*** Records shown ***
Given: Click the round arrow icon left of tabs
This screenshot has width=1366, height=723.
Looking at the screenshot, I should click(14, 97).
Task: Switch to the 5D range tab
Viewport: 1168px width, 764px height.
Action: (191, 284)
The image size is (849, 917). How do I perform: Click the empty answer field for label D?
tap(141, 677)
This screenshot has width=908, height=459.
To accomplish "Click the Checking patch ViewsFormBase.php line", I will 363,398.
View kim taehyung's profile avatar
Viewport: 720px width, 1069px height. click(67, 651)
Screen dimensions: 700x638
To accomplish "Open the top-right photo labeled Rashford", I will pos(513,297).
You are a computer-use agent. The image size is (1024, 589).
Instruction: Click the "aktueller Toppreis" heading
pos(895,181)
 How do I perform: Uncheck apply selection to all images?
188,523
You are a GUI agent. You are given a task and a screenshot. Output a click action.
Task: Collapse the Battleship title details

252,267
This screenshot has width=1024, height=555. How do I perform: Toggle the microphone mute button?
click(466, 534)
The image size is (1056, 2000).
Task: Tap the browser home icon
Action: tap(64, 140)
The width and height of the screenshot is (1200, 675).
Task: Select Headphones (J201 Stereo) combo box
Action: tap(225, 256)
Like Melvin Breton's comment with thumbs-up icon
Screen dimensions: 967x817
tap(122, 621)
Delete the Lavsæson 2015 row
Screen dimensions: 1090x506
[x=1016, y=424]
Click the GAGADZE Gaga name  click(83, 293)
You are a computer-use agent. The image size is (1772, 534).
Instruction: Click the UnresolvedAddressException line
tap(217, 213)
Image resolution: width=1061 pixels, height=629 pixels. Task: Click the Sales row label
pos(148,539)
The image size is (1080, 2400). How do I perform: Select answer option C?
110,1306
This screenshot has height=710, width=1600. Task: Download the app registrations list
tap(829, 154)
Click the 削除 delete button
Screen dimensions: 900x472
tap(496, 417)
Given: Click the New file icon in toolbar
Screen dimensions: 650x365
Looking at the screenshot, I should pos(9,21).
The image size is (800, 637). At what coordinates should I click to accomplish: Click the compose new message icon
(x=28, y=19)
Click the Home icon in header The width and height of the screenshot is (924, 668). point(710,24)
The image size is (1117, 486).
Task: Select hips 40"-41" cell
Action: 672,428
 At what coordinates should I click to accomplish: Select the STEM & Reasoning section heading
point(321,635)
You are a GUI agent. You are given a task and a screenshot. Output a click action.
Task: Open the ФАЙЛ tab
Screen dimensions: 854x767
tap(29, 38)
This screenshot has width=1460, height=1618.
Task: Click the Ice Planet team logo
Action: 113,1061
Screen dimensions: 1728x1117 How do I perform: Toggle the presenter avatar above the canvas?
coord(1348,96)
*** End of Records shown ***
Repeat all of the entries above exactly.

Answer to this problem »
Given: Click the round arrow icon left of tabs
This screenshot has width=1366, height=723.
Looking at the screenshot, I should click(14, 97).
Task: Switch to the 5D range tab
Viewport: 1168px width, 764px height.
Action: (191, 284)
The image size is (849, 917). How do I perform: Click the empty answer field for label D?
tap(141, 677)
This screenshot has width=908, height=459.
To accomplish "Click the Checking patch ViewsFormBase.php line", I will 363,398.
View kim taehyung's profile avatar
Viewport: 720px width, 1069px height. click(67, 651)
Screen dimensions: 700x638
To accomplish "Open the top-right photo labeled Rashford", I will pos(513,297).
You are a computer-use agent. The image size is (1024, 589).
Instruction: Click the "aktueller Toppreis" heading
pos(895,181)
 How do I perform: Uncheck apply selection to all images?
188,523
You are a GUI agent. You are given a task and a screenshot. Output a click action.
Task: Collapse the Battleship title details

252,267
This screenshot has width=1024, height=555. How do I perform: Toggle the microphone mute button?
click(466, 534)
The image size is (1056, 2000).
Task: Tap the browser home icon
Action: tap(64, 140)
The width and height of the screenshot is (1200, 675).
Task: Select Headphones (J201 Stereo) combo box
Action: tap(225, 256)
Like Melvin Breton's comment with thumbs-up icon
Screen dimensions: 967x817
tap(122, 621)
Delete the Lavsæson 2015 row
Screen dimensions: 1090x506
[x=1016, y=424]
Click the GAGADZE Gaga name  click(83, 293)
You are a computer-use agent. The image size is (1772, 534).
Instruction: Click the UnresolvedAddressException line
tap(217, 213)
Image resolution: width=1061 pixels, height=629 pixels. Task: Click the Sales row label
pos(148,539)
The image size is (1080, 2400). How do I perform: Select answer option C?
110,1306
This screenshot has height=710, width=1600. Task: Download the app registrations list
tap(829, 154)
Click the 削除 delete button
Screen dimensions: 900x472
tap(496, 417)
Given: Click the New file icon in toolbar
Screen dimensions: 650x365
Looking at the screenshot, I should pos(9,21).
The image size is (800, 637). At what coordinates should I click to accomplish: Click the compose new message icon
(x=28, y=19)
Click the Home icon in header The width and height of the screenshot is (924, 668). point(710,24)
The image size is (1117, 486).
Task: Select hips 40"-41" cell
Action: 672,428
 At what coordinates should I click to accomplish: Select the STEM & Reasoning section heading
point(321,635)
You are a GUI agent. You are given a task and a screenshot. Output a click action.
Task: Open the ФАЙЛ tab
Screen dimensions: 854x767
tap(29, 38)
This screenshot has width=1460, height=1618.
Task: Click the Ice Planet team logo
Action: 113,1061
Screen dimensions: 1728x1117 How do I perform: Toggle the presenter avatar above the canvas?
coord(1348,96)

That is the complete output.